SUPPLIED TEXT ::
Start of Block

Nemotron 3 Content Safety Model Overview
The Nemotron 3 Content Safety model, developed by NVIDIA, is a 4.3 billion parameter Large Language Model (LLM) classifier built upon Google's Gemma-3-4B-it base. It is specifically fine-tuned for multimodal and multilingual content safety, acting as a moderator for inputs (text and optional images) and responses from both LLMs and VLMs. This model extends the capabilities of previous Nemoguard models by incorporating image analysis and broader language support.
Key Capabilities
- Multimodal Content Safety: Evaluates the safety of both text prompts and associated images.
- Multilingual Support: Supports 12 languages, including English, Arabic, German, Spanish, French, Hindi, Japanese, Thai, Dutch, Italian, Korean, and Chinese.
- Input and Response Moderation: Can assess the safety of user prompts (with or without images) and generated AI responses.
- Detailed Safety Categorization: Optionally returns specific safety categories violated (e.g., Violence, Sexual, Criminal Planning) based on a comprehensive taxonomy.

End of Block

ENTRIES SHOWN ::
Start of Block

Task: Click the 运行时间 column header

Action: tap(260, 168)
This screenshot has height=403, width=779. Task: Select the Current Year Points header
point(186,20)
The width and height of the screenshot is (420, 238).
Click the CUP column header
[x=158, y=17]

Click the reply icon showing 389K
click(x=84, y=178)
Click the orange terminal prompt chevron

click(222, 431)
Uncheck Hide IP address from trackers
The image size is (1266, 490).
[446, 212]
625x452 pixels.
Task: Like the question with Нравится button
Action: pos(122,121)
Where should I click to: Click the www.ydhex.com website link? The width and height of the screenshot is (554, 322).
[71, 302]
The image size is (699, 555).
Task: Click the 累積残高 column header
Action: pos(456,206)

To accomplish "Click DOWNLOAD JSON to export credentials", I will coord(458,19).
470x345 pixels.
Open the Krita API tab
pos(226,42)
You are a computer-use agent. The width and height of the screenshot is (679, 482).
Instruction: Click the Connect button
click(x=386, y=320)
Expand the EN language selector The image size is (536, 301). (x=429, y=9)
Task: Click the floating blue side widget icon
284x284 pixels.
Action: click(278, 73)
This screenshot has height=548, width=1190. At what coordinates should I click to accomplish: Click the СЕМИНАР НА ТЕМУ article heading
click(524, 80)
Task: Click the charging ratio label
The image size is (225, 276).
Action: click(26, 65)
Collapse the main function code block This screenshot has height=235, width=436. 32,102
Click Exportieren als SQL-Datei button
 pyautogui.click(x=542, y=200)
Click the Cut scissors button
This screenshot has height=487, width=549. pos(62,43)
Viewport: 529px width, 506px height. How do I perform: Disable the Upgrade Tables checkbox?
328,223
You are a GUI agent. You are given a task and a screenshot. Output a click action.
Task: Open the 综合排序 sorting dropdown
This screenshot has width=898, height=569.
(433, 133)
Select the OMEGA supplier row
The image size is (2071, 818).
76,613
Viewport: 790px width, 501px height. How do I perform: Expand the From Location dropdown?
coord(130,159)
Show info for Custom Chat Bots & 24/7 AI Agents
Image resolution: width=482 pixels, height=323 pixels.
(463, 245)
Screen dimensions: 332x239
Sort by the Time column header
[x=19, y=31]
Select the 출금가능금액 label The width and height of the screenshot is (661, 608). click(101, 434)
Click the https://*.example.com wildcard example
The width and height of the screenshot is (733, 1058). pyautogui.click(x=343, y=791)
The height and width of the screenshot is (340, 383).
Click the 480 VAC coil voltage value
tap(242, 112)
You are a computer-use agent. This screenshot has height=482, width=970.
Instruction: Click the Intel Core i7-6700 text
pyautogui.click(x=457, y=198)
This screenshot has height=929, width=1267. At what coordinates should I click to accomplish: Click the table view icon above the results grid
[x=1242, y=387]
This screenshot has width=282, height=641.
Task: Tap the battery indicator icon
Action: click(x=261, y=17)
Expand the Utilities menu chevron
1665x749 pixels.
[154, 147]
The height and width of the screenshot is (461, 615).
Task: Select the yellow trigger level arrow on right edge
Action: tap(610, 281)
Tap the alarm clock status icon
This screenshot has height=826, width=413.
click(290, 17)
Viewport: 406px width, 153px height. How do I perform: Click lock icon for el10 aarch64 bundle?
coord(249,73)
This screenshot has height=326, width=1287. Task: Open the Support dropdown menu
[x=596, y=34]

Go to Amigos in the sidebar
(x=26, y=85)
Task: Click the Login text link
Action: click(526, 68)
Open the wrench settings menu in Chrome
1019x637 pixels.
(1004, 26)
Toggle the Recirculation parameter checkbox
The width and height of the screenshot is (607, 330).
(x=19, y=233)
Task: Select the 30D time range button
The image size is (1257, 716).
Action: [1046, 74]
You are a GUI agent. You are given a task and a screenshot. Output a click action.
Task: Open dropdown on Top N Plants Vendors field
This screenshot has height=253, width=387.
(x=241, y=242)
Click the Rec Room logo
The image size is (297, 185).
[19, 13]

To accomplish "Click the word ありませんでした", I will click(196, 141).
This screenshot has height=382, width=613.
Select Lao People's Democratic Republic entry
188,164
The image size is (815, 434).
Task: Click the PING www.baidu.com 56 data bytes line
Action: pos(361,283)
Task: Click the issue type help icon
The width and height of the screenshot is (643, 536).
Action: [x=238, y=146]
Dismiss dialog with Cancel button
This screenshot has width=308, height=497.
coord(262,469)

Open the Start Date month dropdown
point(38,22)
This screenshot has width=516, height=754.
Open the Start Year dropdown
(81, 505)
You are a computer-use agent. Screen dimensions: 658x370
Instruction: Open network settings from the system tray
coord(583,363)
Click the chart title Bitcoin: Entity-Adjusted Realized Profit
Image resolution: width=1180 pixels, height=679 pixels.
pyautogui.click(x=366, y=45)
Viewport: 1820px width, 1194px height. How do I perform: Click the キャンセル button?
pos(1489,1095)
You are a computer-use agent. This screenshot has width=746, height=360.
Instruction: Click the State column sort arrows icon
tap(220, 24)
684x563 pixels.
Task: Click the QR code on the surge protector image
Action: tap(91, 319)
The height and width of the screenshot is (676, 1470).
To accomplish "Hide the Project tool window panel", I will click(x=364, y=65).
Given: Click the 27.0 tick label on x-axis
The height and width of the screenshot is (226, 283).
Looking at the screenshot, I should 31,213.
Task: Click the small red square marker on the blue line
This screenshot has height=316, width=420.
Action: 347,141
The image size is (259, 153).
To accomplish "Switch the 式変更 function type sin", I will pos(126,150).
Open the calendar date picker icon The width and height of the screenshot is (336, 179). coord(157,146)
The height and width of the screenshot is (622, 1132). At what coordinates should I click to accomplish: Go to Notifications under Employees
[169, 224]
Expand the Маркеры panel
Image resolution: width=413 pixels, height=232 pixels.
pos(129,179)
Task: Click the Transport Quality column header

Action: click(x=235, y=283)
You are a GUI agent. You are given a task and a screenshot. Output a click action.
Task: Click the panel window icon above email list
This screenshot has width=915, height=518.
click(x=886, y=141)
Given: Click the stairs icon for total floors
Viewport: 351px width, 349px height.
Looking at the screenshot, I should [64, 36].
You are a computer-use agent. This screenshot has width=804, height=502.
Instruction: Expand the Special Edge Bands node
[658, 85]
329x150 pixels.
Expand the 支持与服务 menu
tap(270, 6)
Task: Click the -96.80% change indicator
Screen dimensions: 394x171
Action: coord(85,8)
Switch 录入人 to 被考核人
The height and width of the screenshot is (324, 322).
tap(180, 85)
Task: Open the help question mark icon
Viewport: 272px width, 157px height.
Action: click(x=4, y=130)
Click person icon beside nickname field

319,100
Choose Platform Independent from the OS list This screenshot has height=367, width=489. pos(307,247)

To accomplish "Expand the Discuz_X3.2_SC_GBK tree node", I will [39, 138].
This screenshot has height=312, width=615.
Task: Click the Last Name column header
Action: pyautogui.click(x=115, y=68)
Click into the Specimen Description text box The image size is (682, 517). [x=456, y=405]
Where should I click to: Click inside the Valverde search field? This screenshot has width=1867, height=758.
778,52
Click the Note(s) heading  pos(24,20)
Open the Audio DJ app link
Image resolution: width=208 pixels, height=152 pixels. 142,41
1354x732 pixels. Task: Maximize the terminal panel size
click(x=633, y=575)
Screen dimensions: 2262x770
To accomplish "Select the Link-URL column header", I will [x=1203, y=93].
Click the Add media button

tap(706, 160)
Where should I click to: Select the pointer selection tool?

End of Block

DESCRIPTION OF THE TASK :: Rewrite the stretch of the model overview from "Key Capabilities" through "generated AI responses.", changing "images" to "pictures".

WRITTEN RESPONSE ::
Key Capabilities
- Multimodal Content Safety: Evaluates the safety of both text prompts and associated pictures.
- Multilingual Support: Supports 12 languages, including English, Arabic, German, Spanish, French, Hindi, Japanese, Thai, Dutch, Italian, Korean, and Chinese.
- Input and Response Moderation: Can assess the safety of user prompts (with or without pictures) and generated AI responses.